# Prompt:
Can you pick up the text on rising sequences in dovetail shuffles after its final sentence and continue it?
── Text shown ──
The dovetail shuffle, or riffle shuffle, is a common card-shuffling method that consists of cutting a deck of cards in two packets, and then interleaving the two packets together. A variation is the $a$-shuffle, which consists of cutting the deck in $a$ packets and then interleaving them all together. In this post, we will consider dovetail $2$-shuffles only.

A rising sequence is defined by Bayer & Diaconis in [2] as a “maximal subset of an arrangement of cards, consisting  of successive face values displayed in order”. Initially, the ordered arrangement of the deck is $\pi(i) = i$ for all $i \in [n]$ and, hence, there is exactly one rising sequence. Each dovetail shuffle tends to double the number of rising sequences, until a saturation effect takes place due to the finiteness of the size of the deck. This is an “experimental” result that anyone can verify by playing with an actual deck of cards. Do note that:

• the minimum number of rising sequences in a deck of $n$ cards is $1$. A deck with a single rising sequence is one in which the ordering of the cards is $\pi(i) = i$ for all $i \in [n]$.
───
── Stored data ──
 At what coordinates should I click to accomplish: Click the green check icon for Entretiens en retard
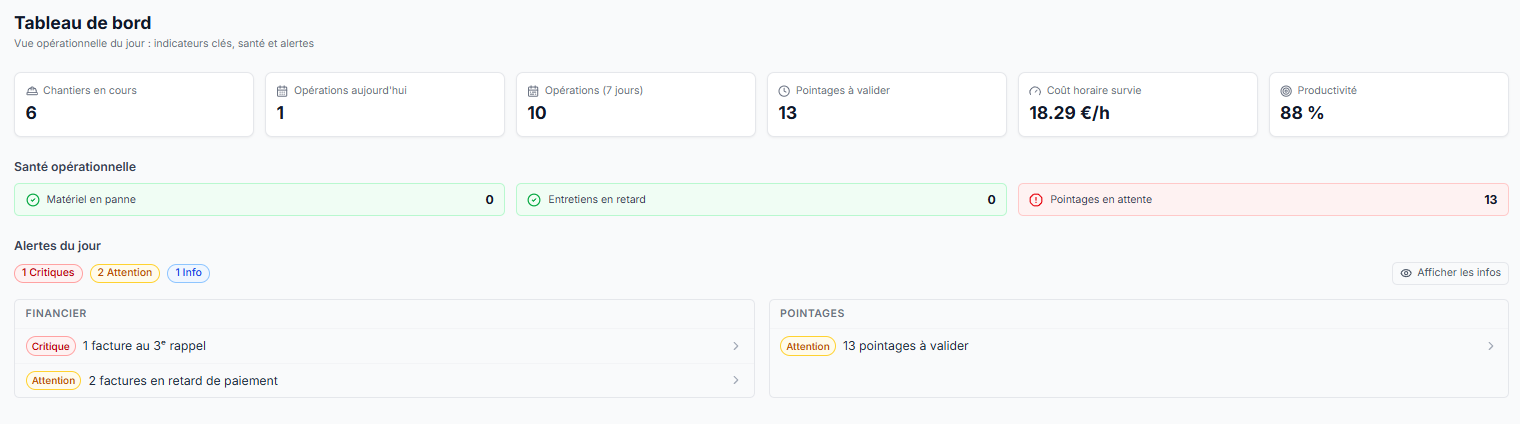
───
── Stored data ──
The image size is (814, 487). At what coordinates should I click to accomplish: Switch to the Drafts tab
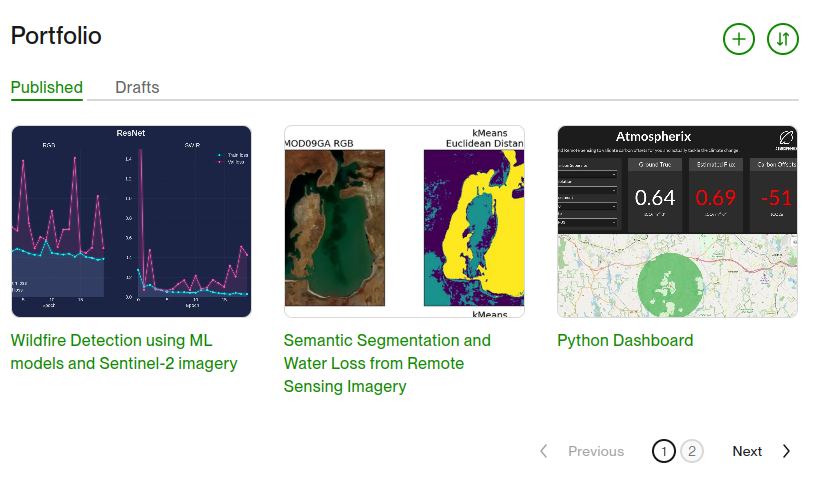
───
# Exercise output:
• the maximum number of rising sequences in a deck of $n$ cards is $n$. A deck with $n$ rising sequences is one in which the ordering of the cards is $\pi(i) = n + 1 - i$ for all $i \in [n]$.
• after $k$ dovetail shuffles, there are at most $\min\{2^k,n\}$ rising sequences.

We introduce function $r : \mathcal{S}_n \to [n]$, where $r(\pi)$ is defined to be the number of rising sequences in $\pi$. From Bayer & Diaconis’ paper [2], we know that the probability mass function on $\mathcal{S}_n$ after $k$ dovetail shuffles, $p^k : \mathcal{S}_n \to [0,1]$, is defined by

$p^k (\pi) = \displaystyle\binom{2^k + n - r(\pi)}{n} 2^{-n k}$.

Since we know the probability mass function on $\mathcal{S}_n$ after $k$ shuffles, we can study shuffling from an information-theoretic viewpoint. In particular, we are interested in how the entropy of the probability mass function $p^k$ evolves as the deck is shuffled.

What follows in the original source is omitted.